Saved entries:
○ ○ ○ ○ ○ ○ ○

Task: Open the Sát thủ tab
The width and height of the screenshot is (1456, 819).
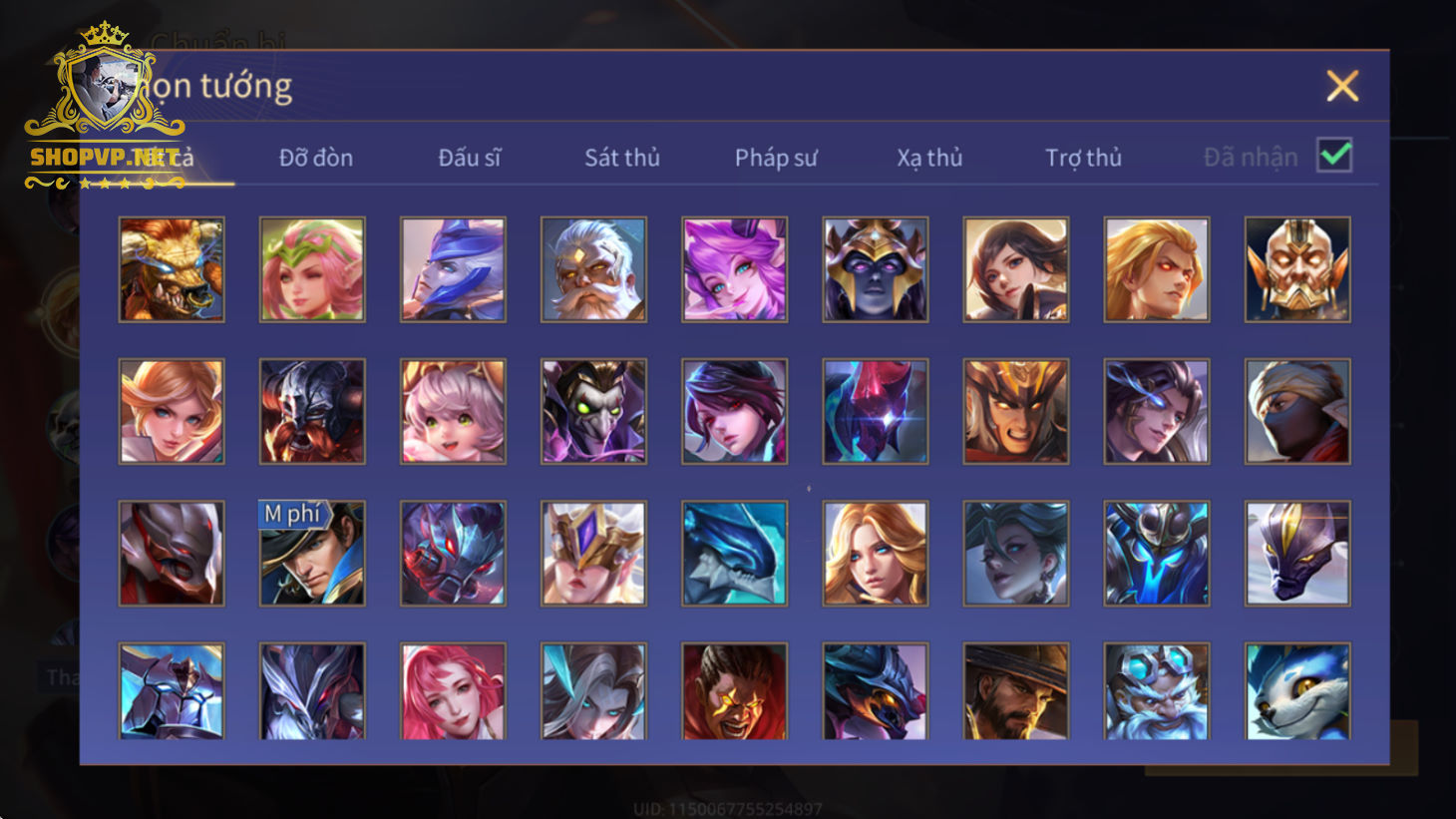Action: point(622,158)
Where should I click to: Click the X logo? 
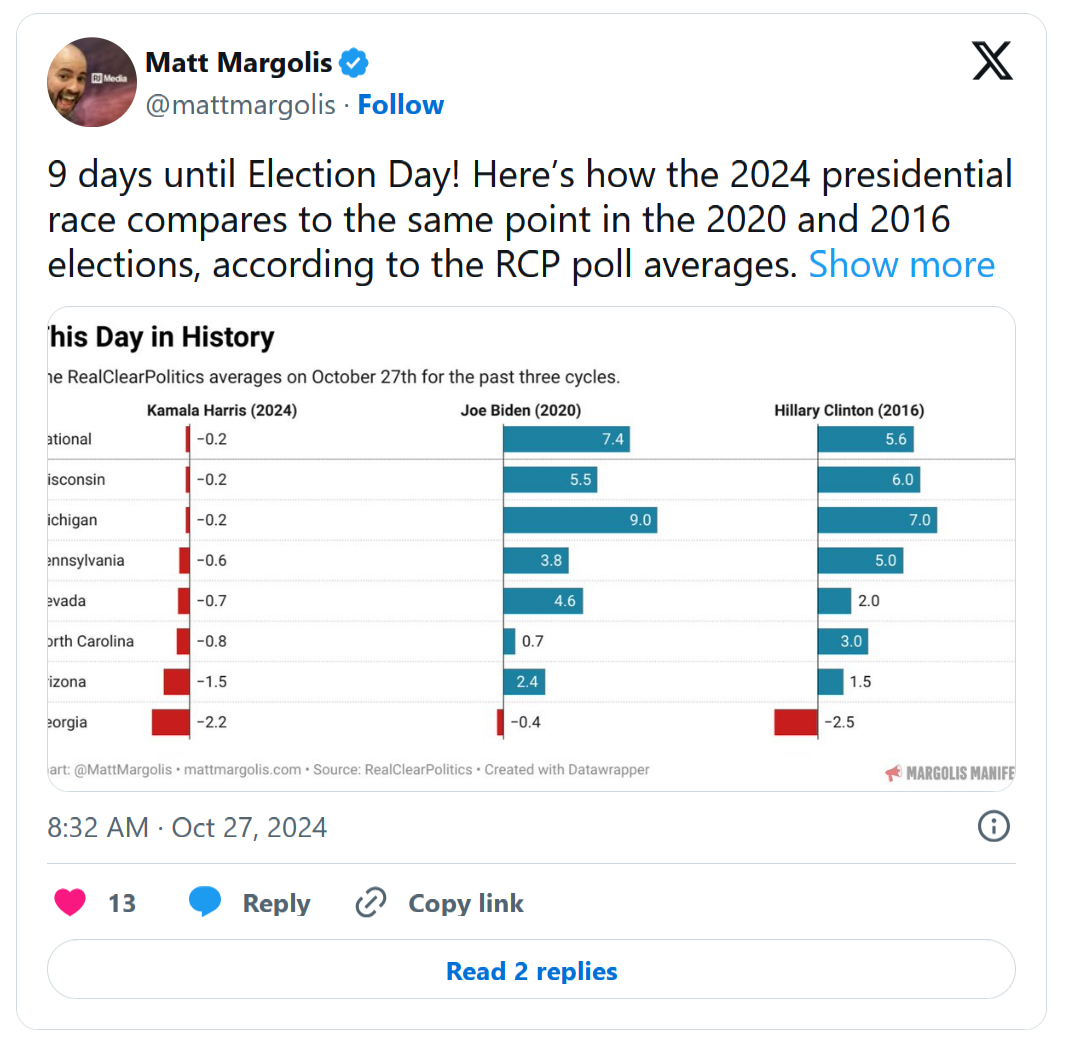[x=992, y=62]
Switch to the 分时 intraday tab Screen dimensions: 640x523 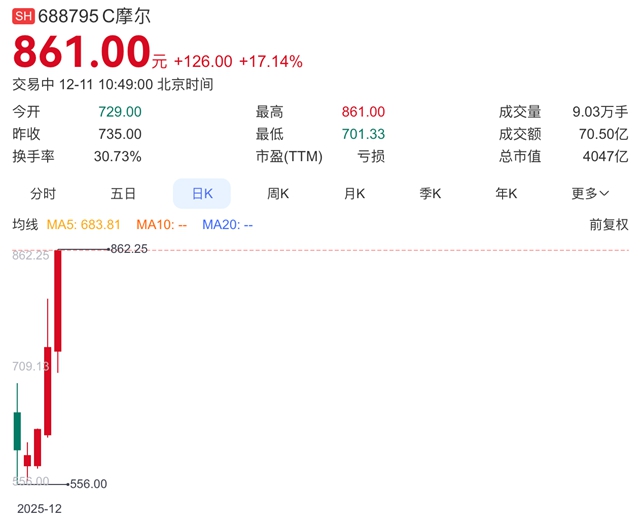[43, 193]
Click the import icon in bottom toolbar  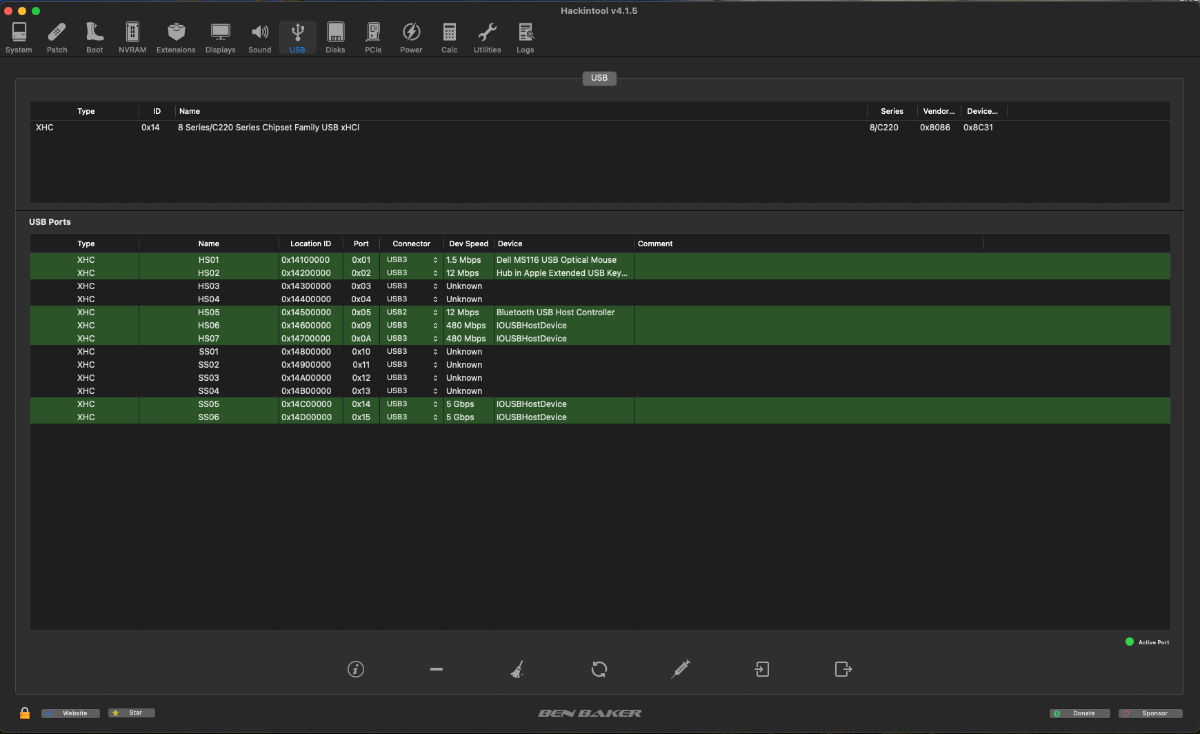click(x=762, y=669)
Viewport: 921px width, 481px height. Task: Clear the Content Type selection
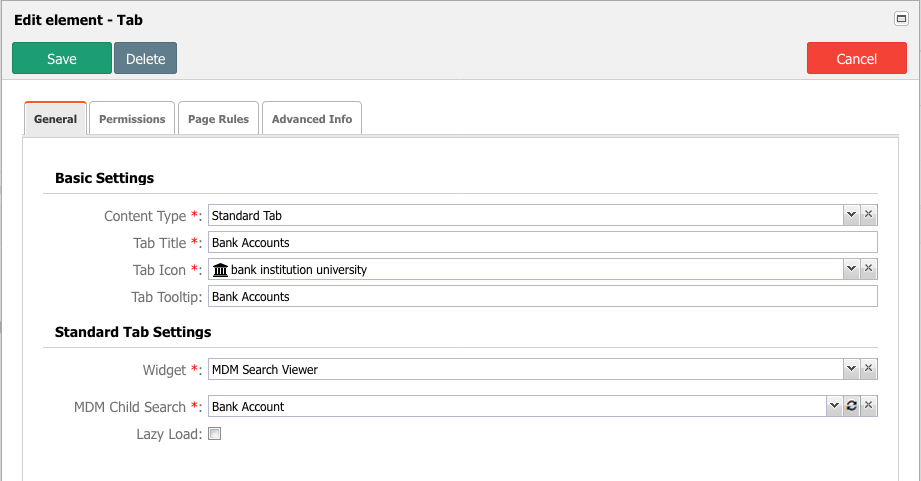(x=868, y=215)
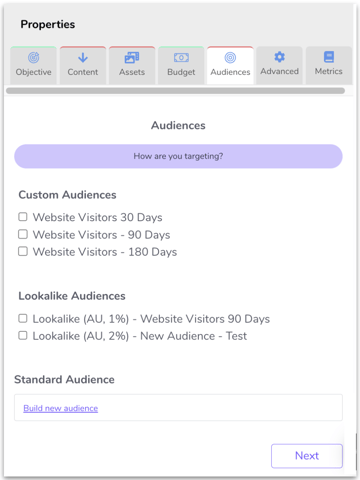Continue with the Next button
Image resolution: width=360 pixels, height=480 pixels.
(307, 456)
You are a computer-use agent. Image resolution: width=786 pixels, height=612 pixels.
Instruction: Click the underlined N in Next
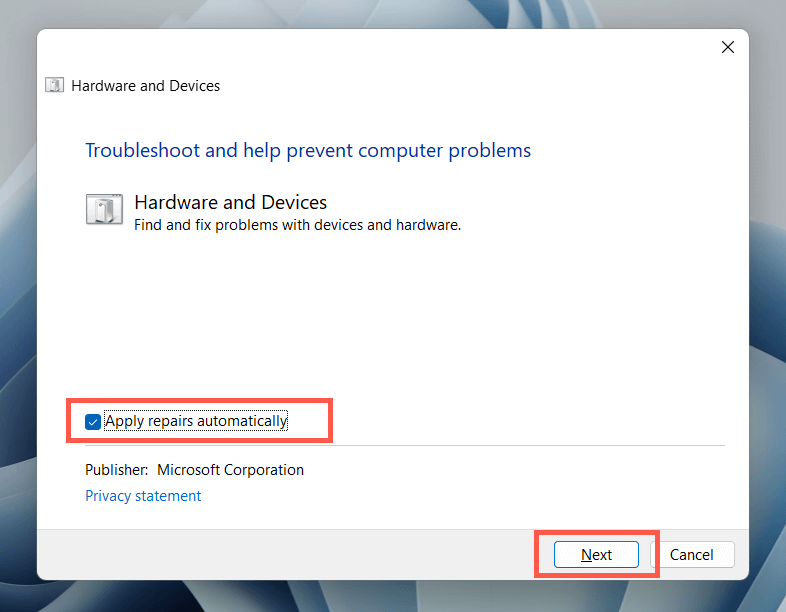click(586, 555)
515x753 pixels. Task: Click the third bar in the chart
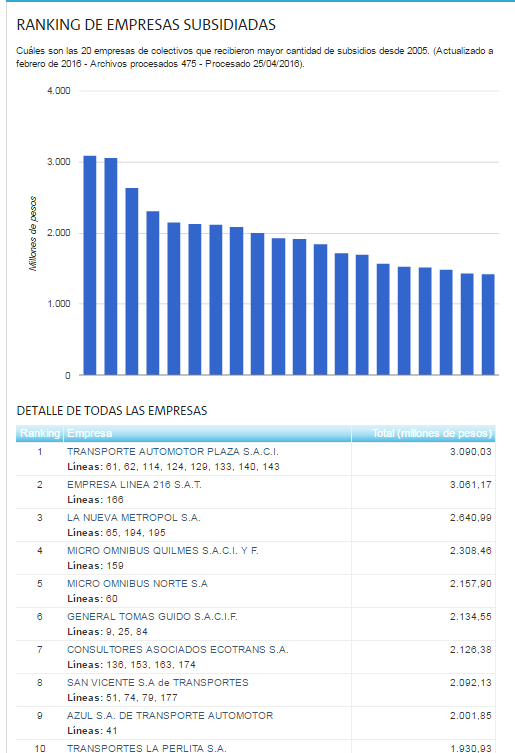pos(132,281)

○ ○ ○ ○ ○ ○ ○

Assignment: The line that contains "Viewport: 921px width, 481px" begins the range and the last line of the entries ends it; print that range exactly, without pictures.

Finished exercise:
Viewport: 921px width, 481px height. Task: Clear the Content Type selection
(x=868, y=215)
Continue with the Next button
Image resolution: width=360 pixels, height=480 pixels.
(307, 456)
You are a computer-use agent. Image resolution: width=786 pixels, height=612 pixels.
Instruction: Click the underlined N in Next
click(586, 555)
515x753 pixels. Task: Click the third bar in the chart
pos(132,281)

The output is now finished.